Serial bus connecting MAC devices with the Ethernet physical layer

Management Data Input/Output (MDIO), also known as Serial Management Interface (SMI) or Media Independent Interface Management (MIIM), is a serial bus defined for the Ethernet family of IEEE 802.3 standards for the Media Independent Interface, or MII. The MII connects media access control (MAC) devices with Ethernet physical layer (PHY) circuits. The MAC device controlling the MDIO is called the Station Management Entity (SME).

== Relationship to MII ==
MII has two signal interfaces:
- A Data interface to the Ethernet MAC, for sending and receiving Ethernet frame data.
- A PHY management interface, MDIO, used to read and write the control and status registers of the PHY in order to configure each PHY before operation, and to monitor link status during operation.

== Electrical specification ==
The MDIO interface is implemented by two signals:
- MDIO Interface Clock (MDC): clock driven by the MAC device to the PHY.
- MDIO data: bidirectional, the PHY drives it to provide register data at the end of a read operation.
The bus only supports a single MAC as the master, and can have up to 32 PHY slaves.

The MDC can be periodic, with a minimum period of 400 ns, which corresponds to a maximum frequency of 2.5 MHz. Newer chips, however, allow faster accesses. For example, the DP83640 supports a 25 MHz maximum clock rate for MDC.

The MDIO requires a specific pull-up resistor of 1.5 kΩ to 10 kΩ, taking into account the total worst-case leakage current of 32 PHYs and one MAC.

== Bus timing (clause 22)==
Before a register access, PHY devices generally require a preamble of 32 ones to be sent by the MAC on the MDIO line. The access consists of 16 control bits, followed by 16 data bits. The control bits consist of 2 start bits, 2 access type bits (read or write), the PHY address (5 bits), the register address (5 bits), and 2 "turnaround" bits.

During a write command, the MAC provides address and data. For a read command, the PHY takes over the MDIO line during the turnaround bit times, supplies the MAC with the register data requested, then releases the MDIO line.

When the MAC drives the MDIO line, it has to guarantee a stable value 10 ns (setup time) before the rising edge of the clock MDC. Further, MDIO has to remain stable 10 ns (hold time) after the rising edge of MDC.
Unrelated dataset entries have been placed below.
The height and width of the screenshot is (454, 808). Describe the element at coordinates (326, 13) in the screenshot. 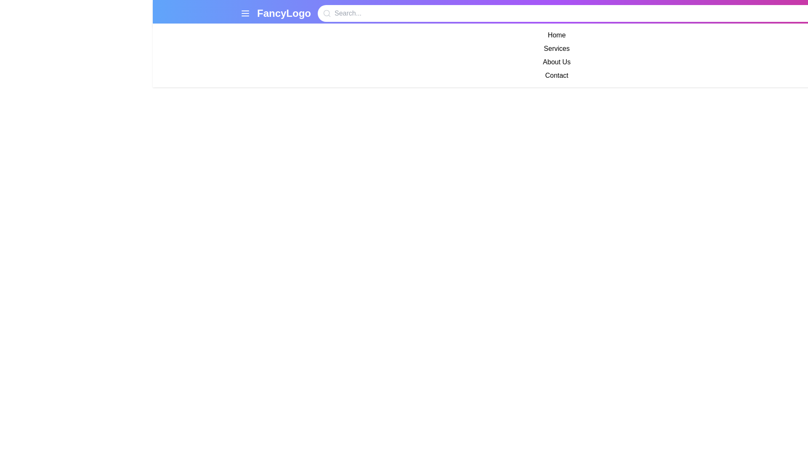

I see `the gray magnifying glass icon at the beginning of the search bar to focus the search bar` at that location.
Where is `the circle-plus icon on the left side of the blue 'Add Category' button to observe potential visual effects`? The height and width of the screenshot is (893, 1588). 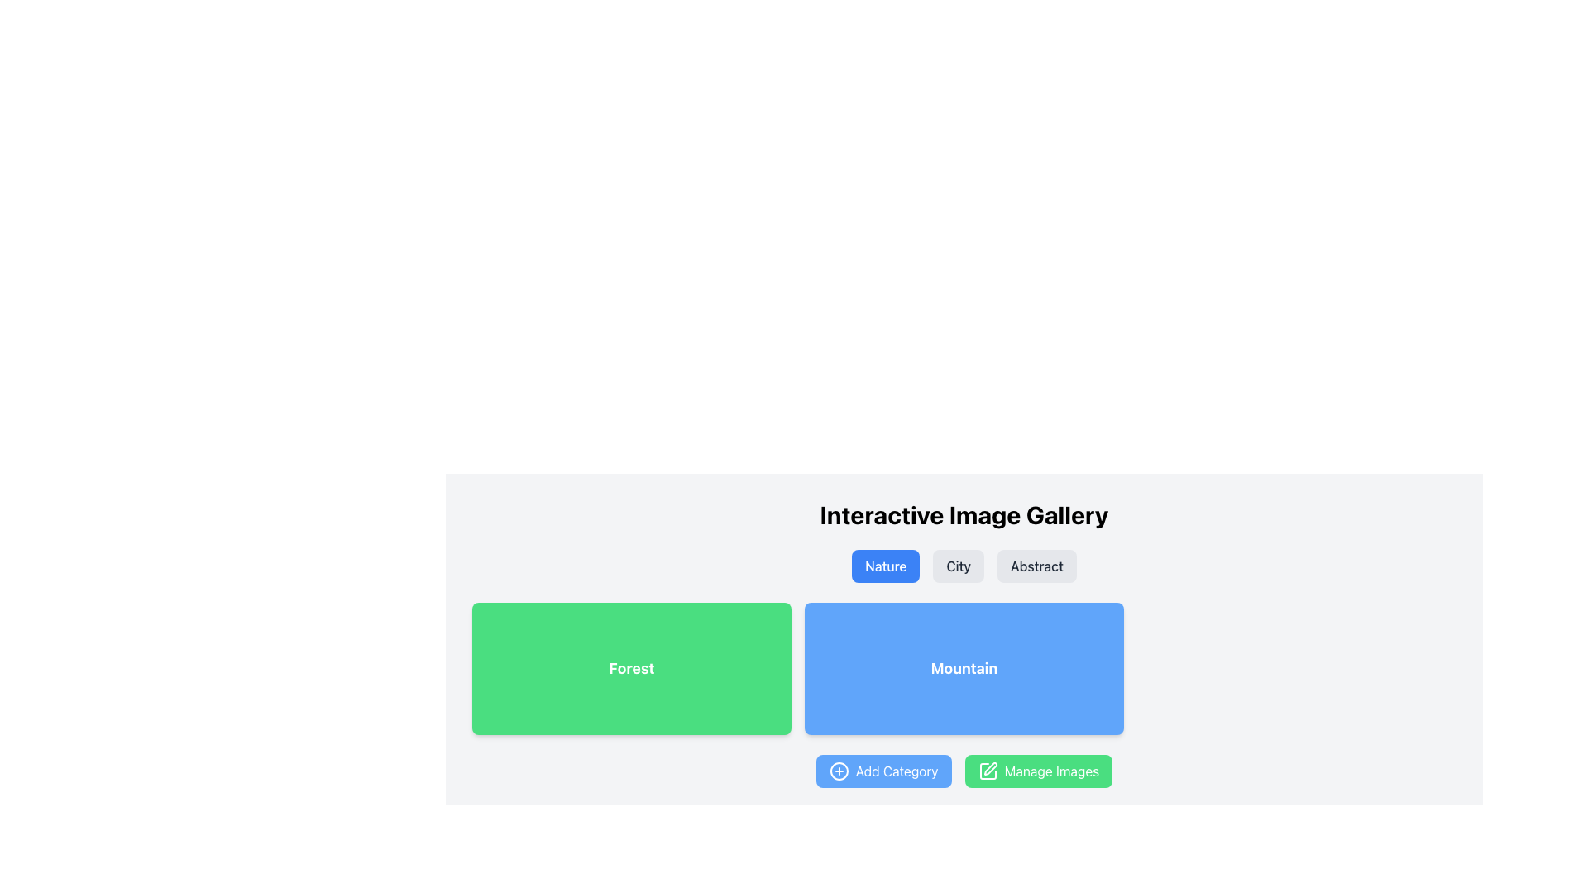 the circle-plus icon on the left side of the blue 'Add Category' button to observe potential visual effects is located at coordinates (839, 772).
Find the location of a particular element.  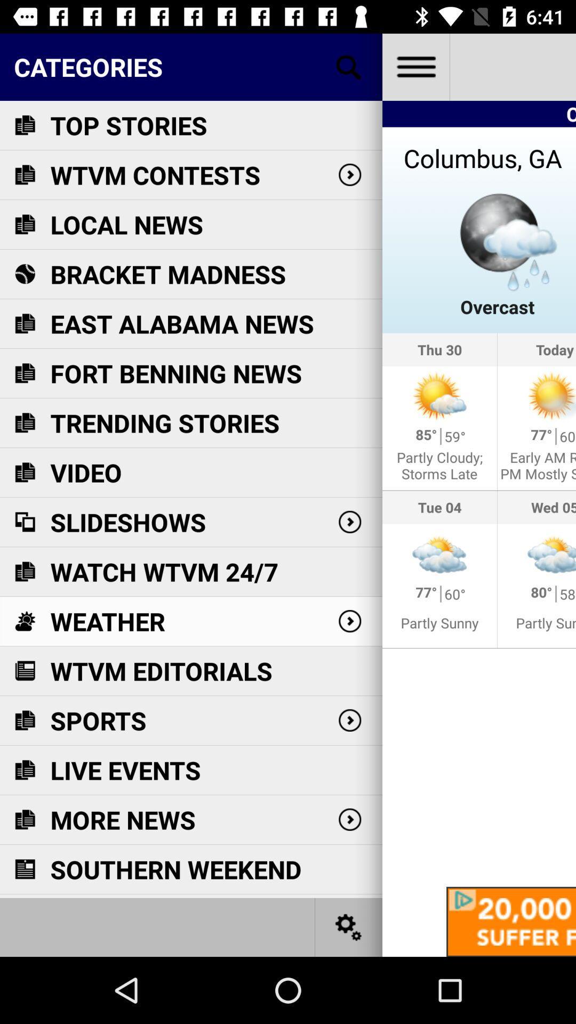

the menu icon is located at coordinates (415, 66).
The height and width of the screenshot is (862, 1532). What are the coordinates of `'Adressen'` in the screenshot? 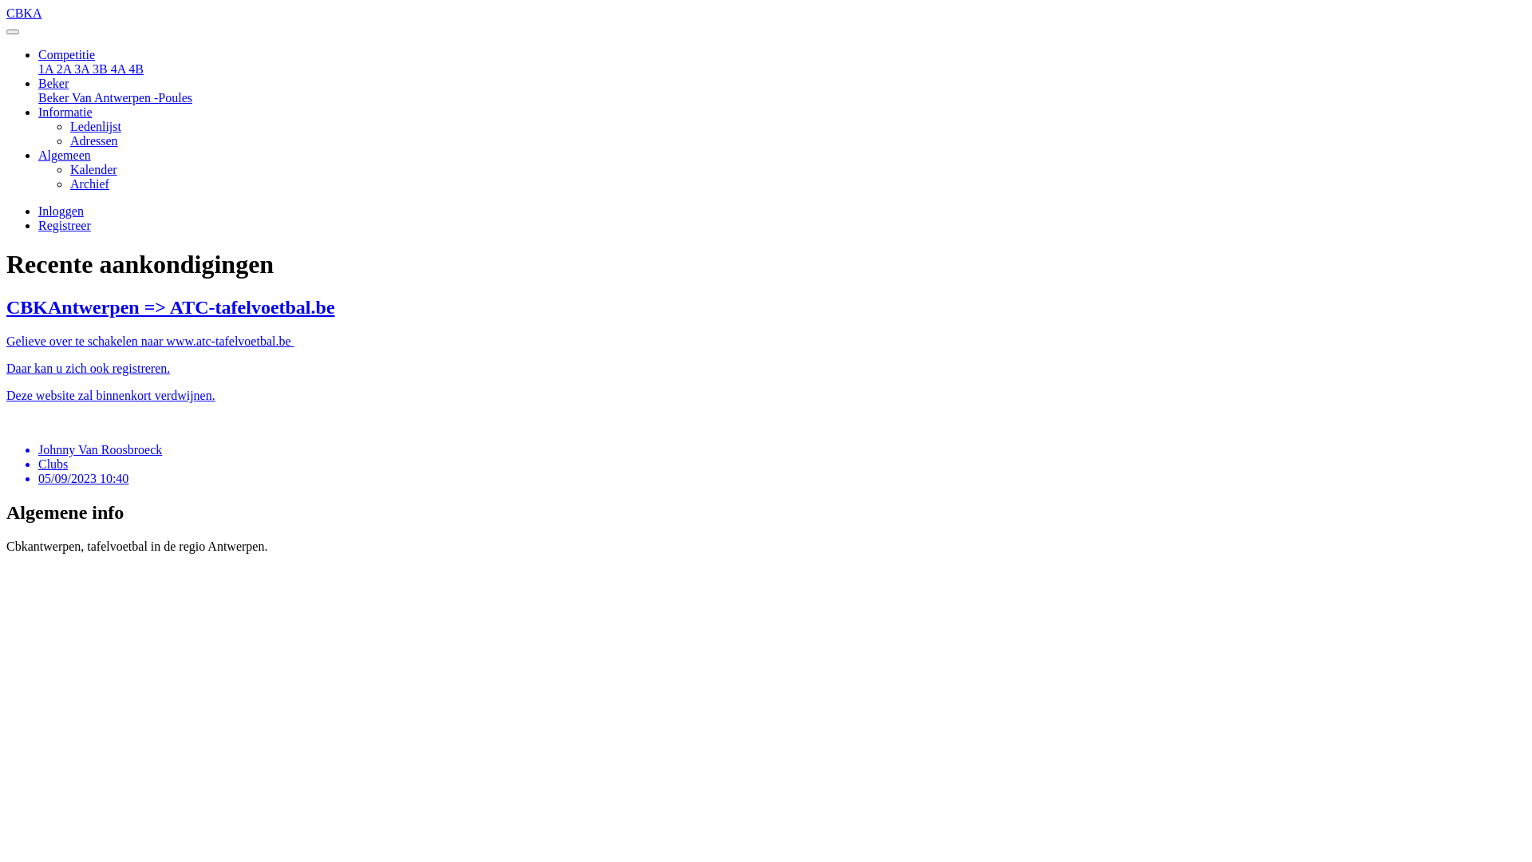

When the PHY drives the MDIO line, the PHY has to provide the MDIO signal between 0 and 300 ns after the rising edge of the clock. Hence, with a minimum clock period of 400 ns (2.5 MHz maximum clock rate) the MAC can safely sample MDIO during the second half of the low cycle of the clock.

==MDIO Packet Format (clause 22)==

MDIO Packet Format
Bit:: 0; 1; 2; 3; 4; 8; 9; 13; 14; 15; 16; 31
0: PRE_32
32: ST; OP; PA5; RA5; TA; D16

PRE_32

The first field in the MDIO header is the Preamble. During the preamble, the MAC sends 32 bits, all '1', on the MDIO line.

ST

The Start field consists of 2 bits and always contains the combination '01'.

OP

The Opcode consists of 2 bits. There are two possible opcodes, read '10' or write '01'.

PA5

5 bits, PHY address.

RA5

The Register Address field indicates the register to be written to or read from. It is 5 bits long.

TA

The turn-around field is 2 bits long. When data is being written to the PHY, the MAC writes '10' to the MDIO line. When data is being read, the MAC releases the MDIO line.

D16

16 bits, data. This can be sent by either the SME or the PHY, depending on the value of the OP field.

Z

Tristate MDIO.

== Commands ==
IEEE 802.3 Part 3 use different opcodes and start sequences. Opcodes 00(set address) and 11(read)/01(write)/10(read increment) are used as two serial transactions to read and write registers.